BRIEF:
Using the listing below, reproduce exactly the lines from the one with "Task: Click Условное форматирование icon" through the last, with all pictures left out.

SUPPLIED MATERIAL:
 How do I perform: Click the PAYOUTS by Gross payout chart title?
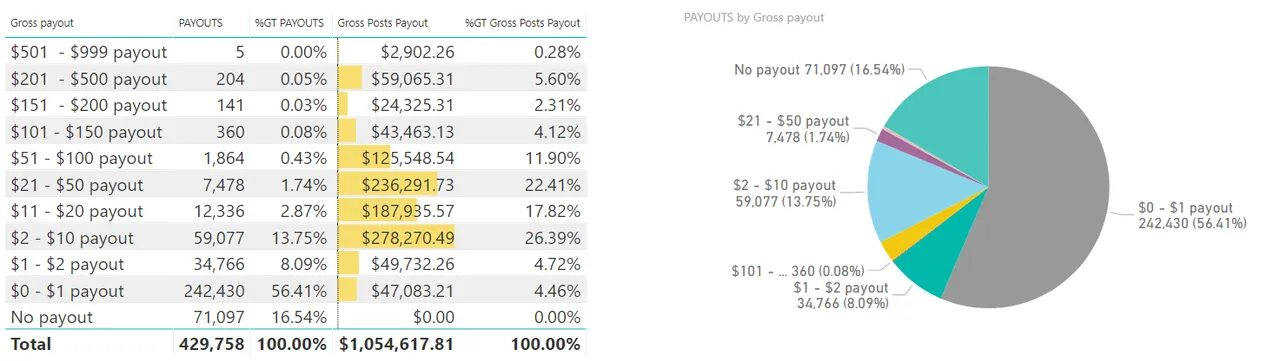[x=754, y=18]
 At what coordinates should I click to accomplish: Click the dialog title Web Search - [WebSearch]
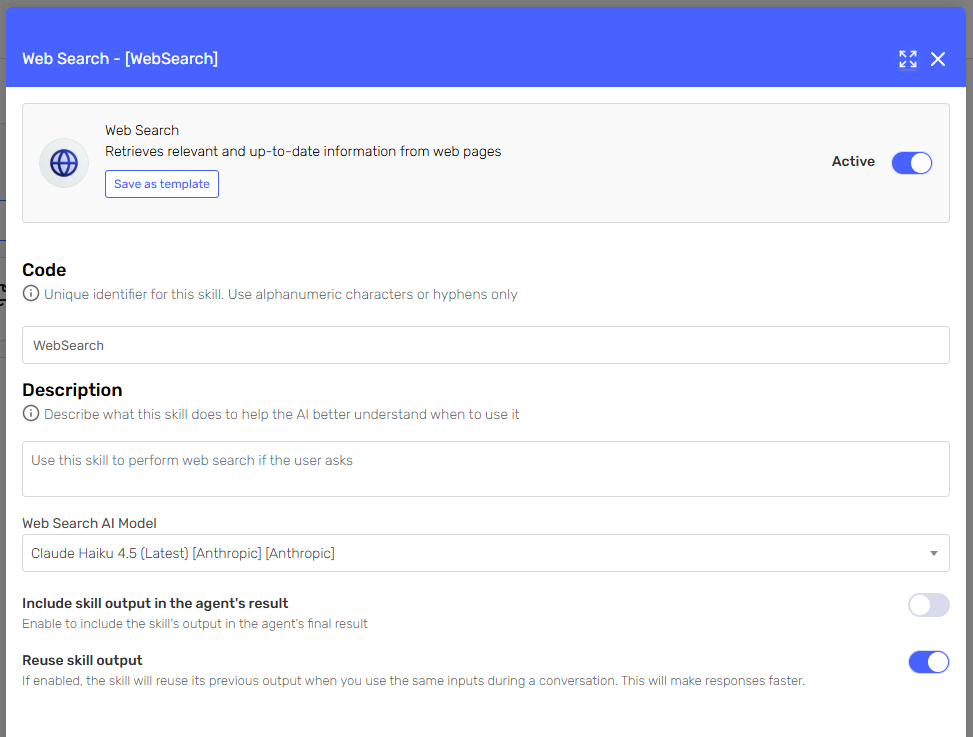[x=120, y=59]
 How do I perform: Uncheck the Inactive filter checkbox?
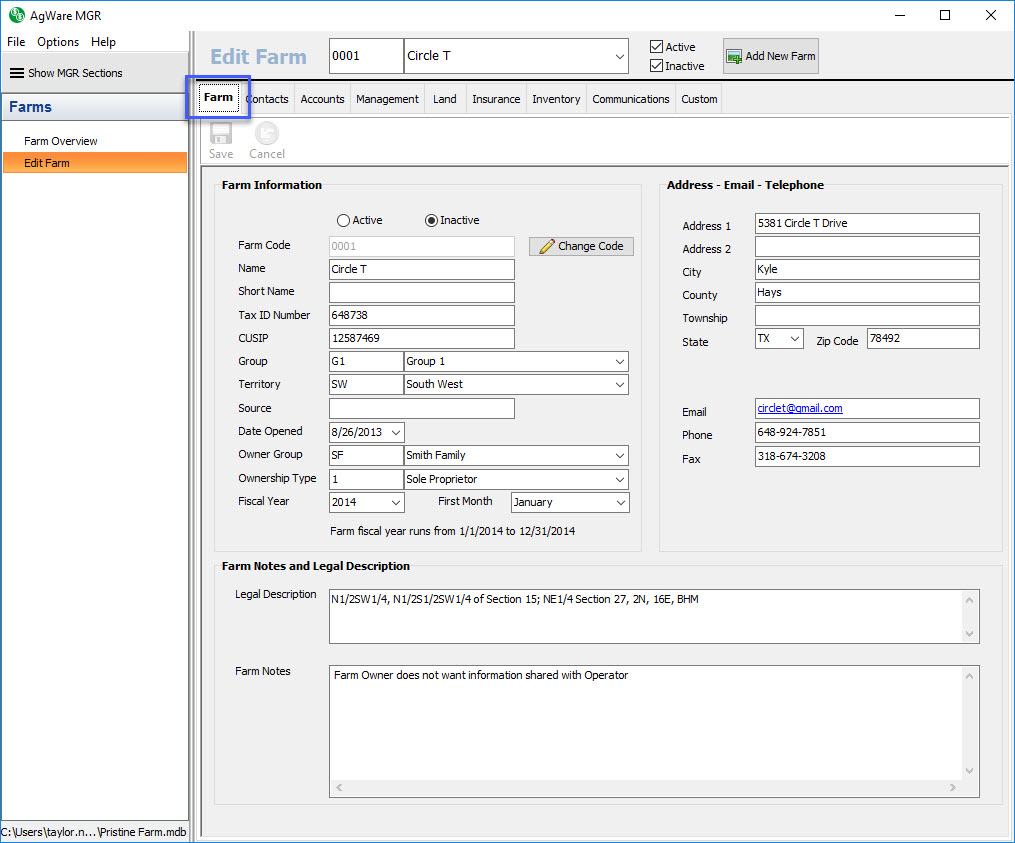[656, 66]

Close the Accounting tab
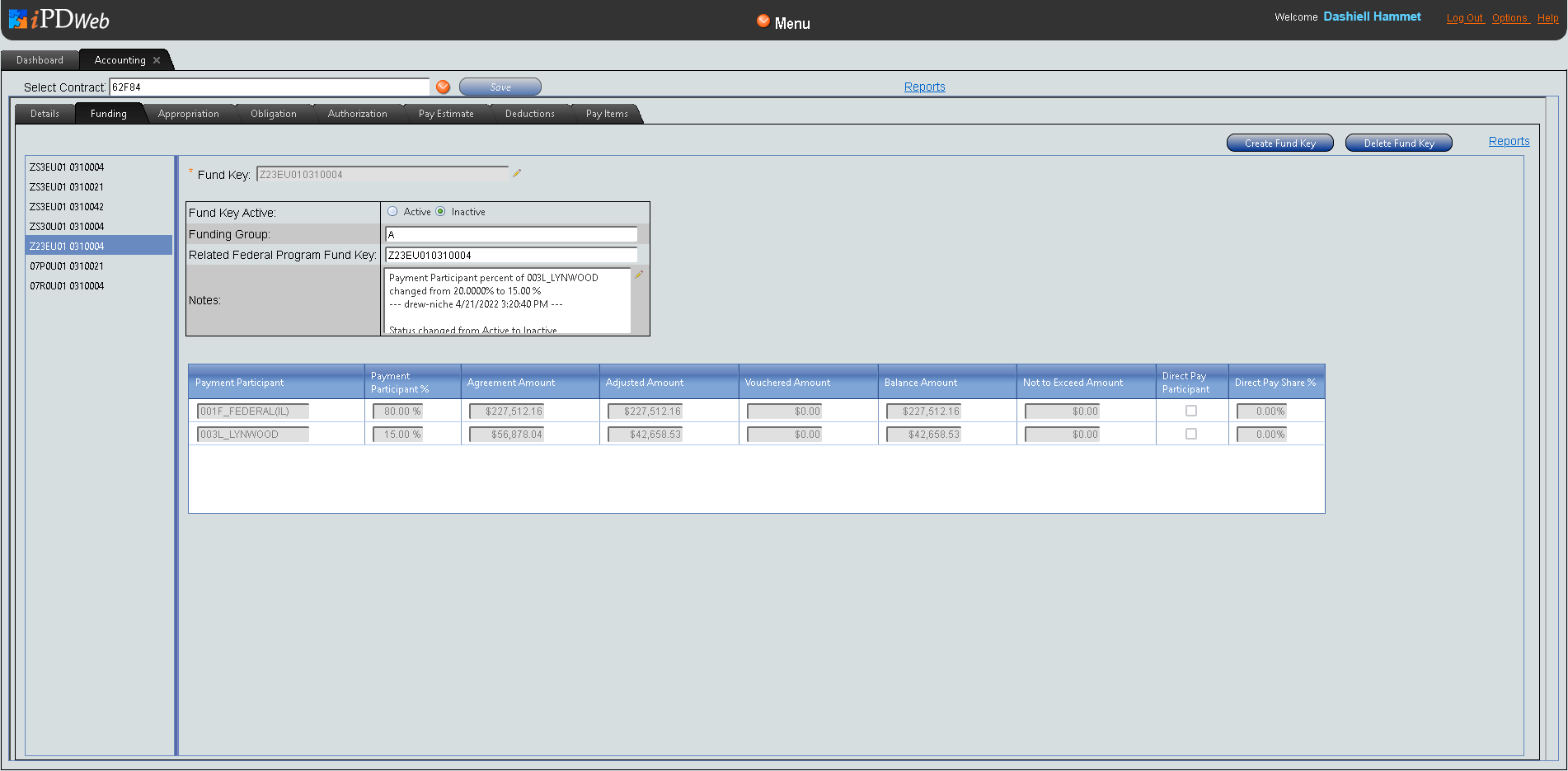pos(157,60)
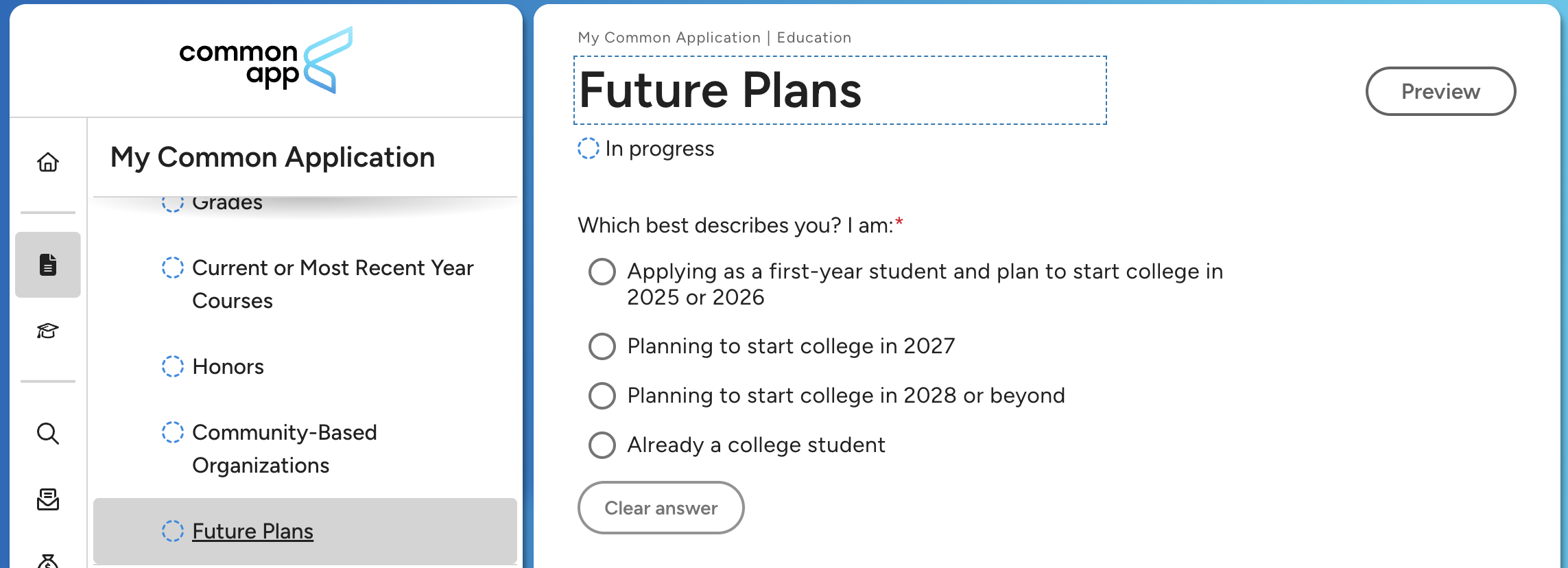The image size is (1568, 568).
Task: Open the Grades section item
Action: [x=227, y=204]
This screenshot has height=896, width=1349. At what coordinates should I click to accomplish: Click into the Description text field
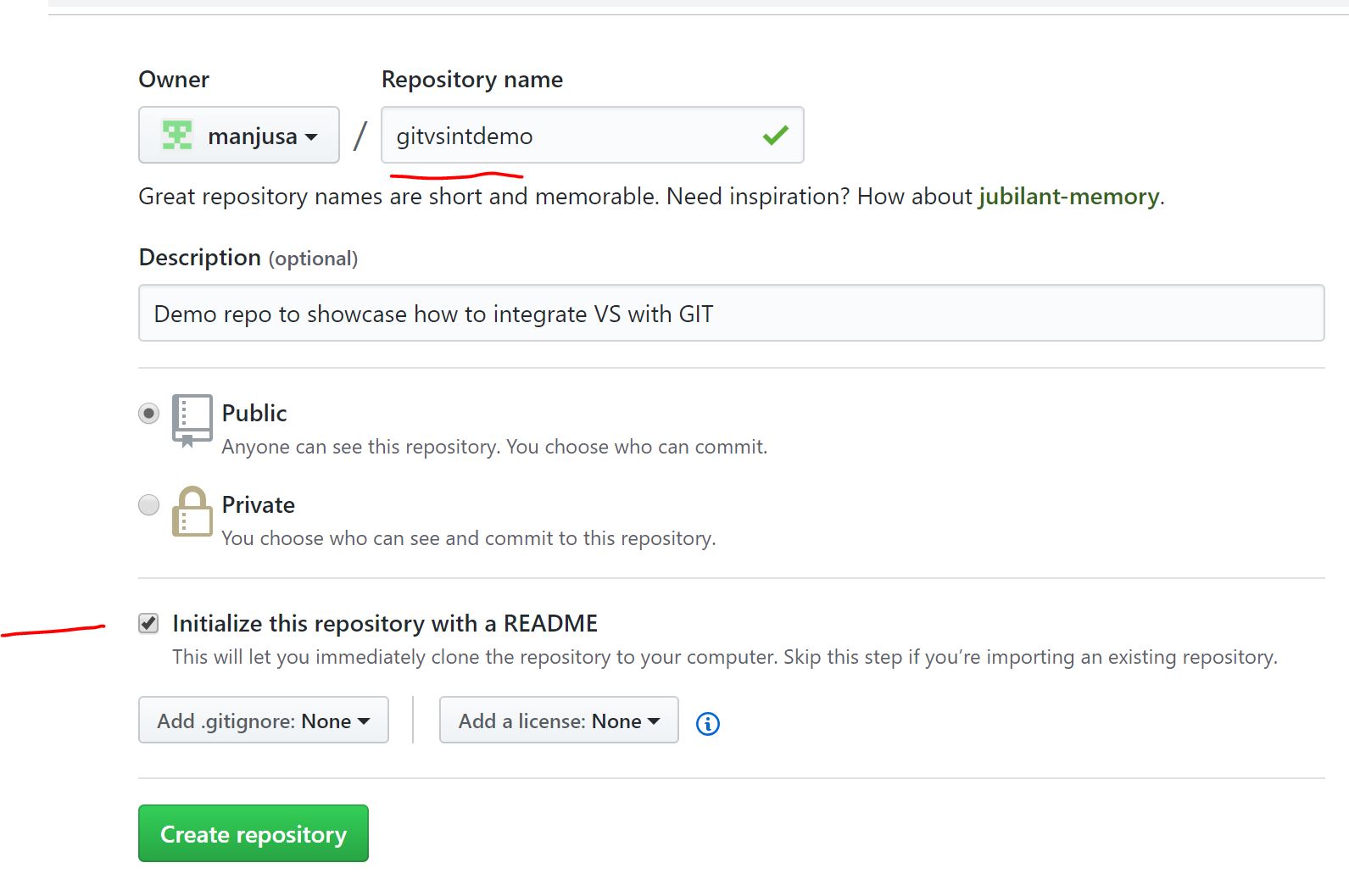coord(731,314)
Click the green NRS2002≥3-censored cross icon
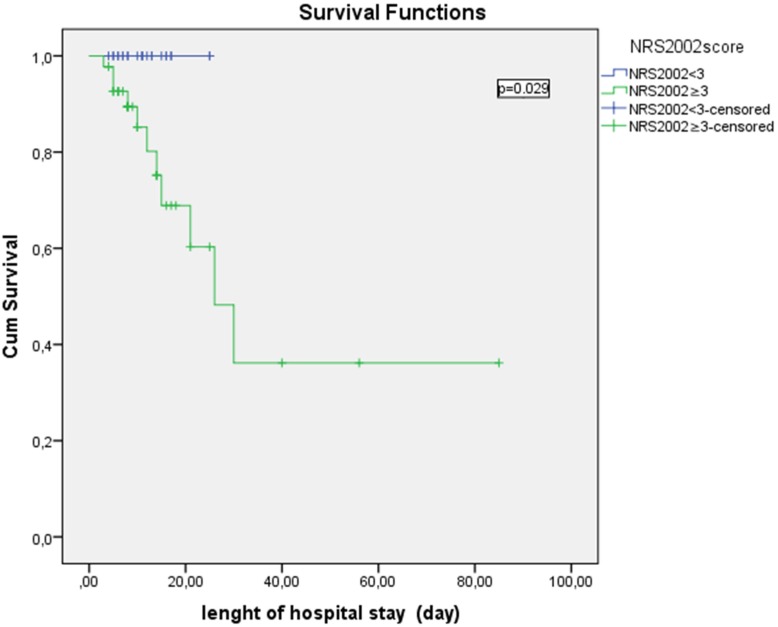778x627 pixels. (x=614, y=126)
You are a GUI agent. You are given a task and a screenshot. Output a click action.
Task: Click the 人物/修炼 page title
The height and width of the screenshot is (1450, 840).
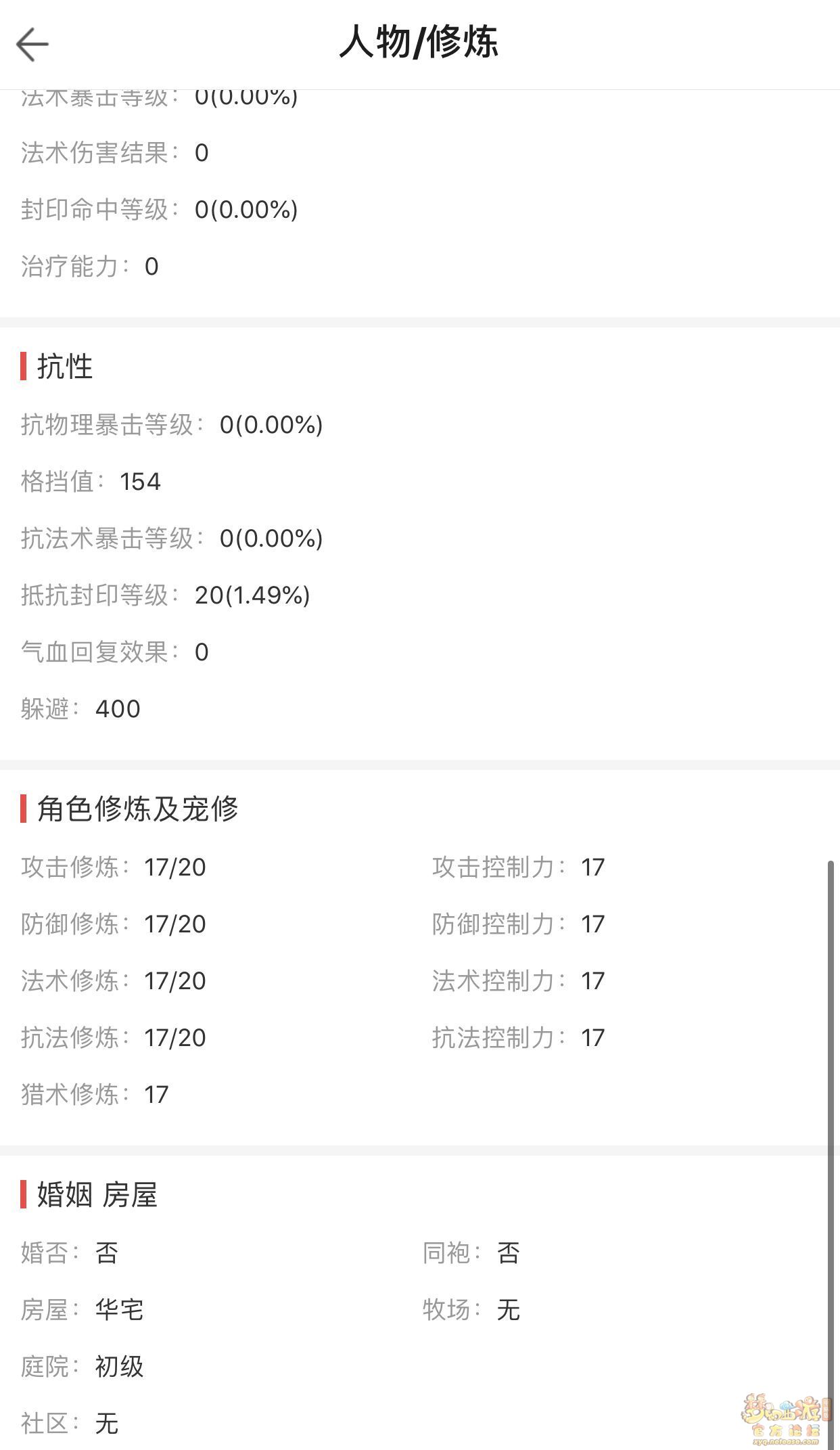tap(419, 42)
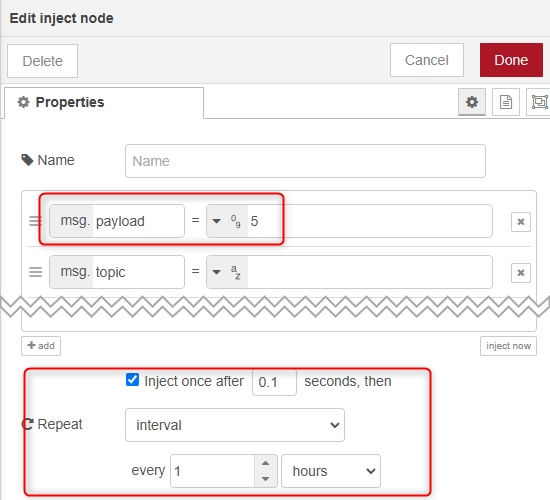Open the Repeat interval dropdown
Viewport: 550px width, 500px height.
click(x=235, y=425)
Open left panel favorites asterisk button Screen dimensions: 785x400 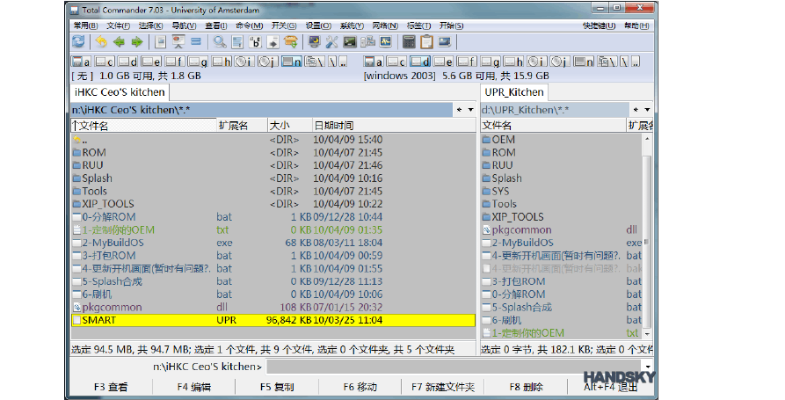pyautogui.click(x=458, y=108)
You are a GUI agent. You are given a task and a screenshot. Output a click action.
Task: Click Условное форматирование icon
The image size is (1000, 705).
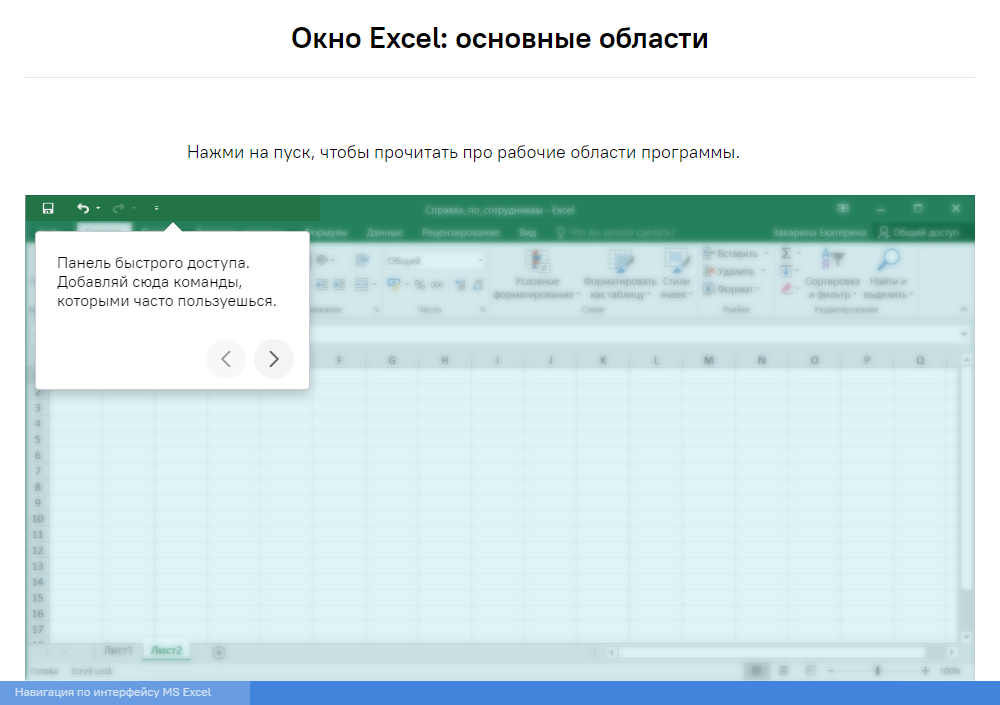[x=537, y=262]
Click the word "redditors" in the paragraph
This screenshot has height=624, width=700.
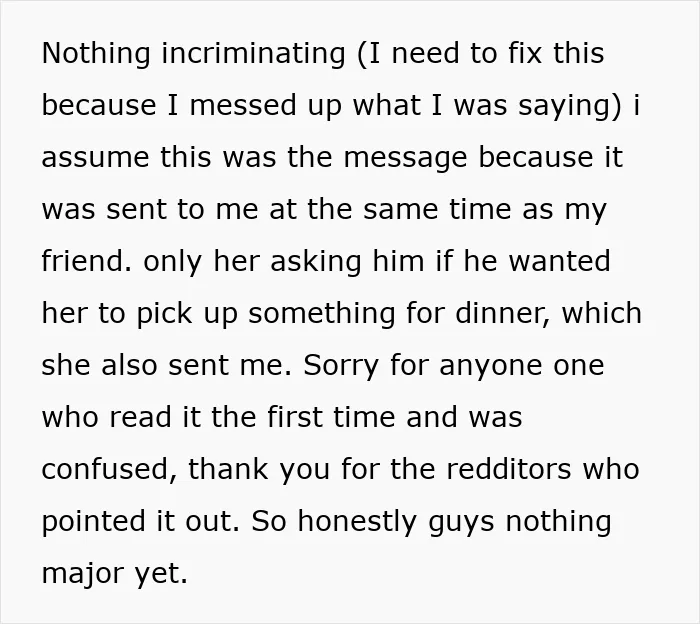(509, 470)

EXERCISE ANSWER:
Task: Click Условное форматирование icon
The image size is (1000, 705).
[x=537, y=262]
Click the word "redditors" in the paragraph
This screenshot has height=624, width=700.
(509, 470)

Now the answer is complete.